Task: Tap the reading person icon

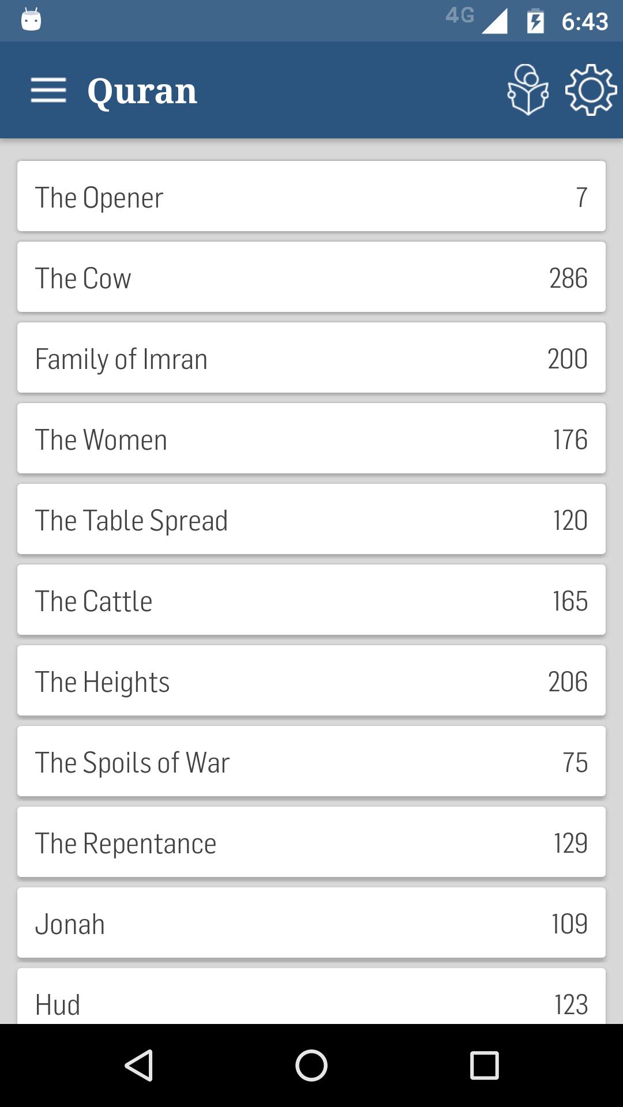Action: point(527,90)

------------------------------

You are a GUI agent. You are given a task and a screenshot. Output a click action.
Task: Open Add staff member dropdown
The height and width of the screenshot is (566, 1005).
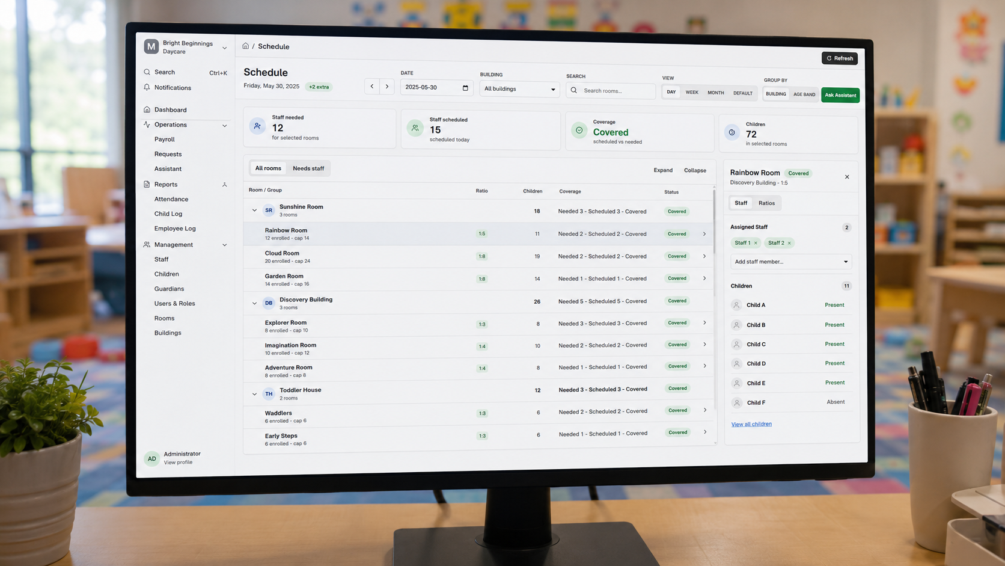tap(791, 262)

------------------------------

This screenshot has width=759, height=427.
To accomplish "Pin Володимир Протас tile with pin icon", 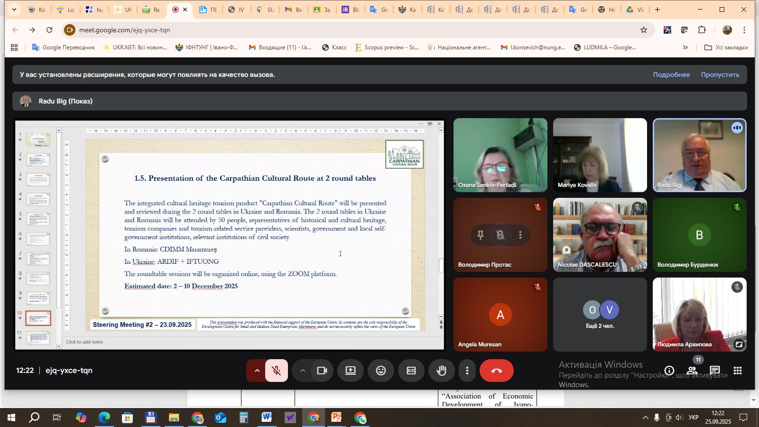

------------------------------

■ TASK REQUIREMENTS ■
Format the part of the listing that opens with the line containing "This screenshot has width=759, height=427." and closes with the line containing "Володимир Протас tile" as a JSON list of strings, one per line, with blank lines omitted. Leave the pictures out of the answer.

■ RESPONSE TO THIS EXERCISE ■
[
  "This screenshot has width=759, height=427.",
  "To accomplish \"Pin Володимир Протас tile with pin icon\", "
]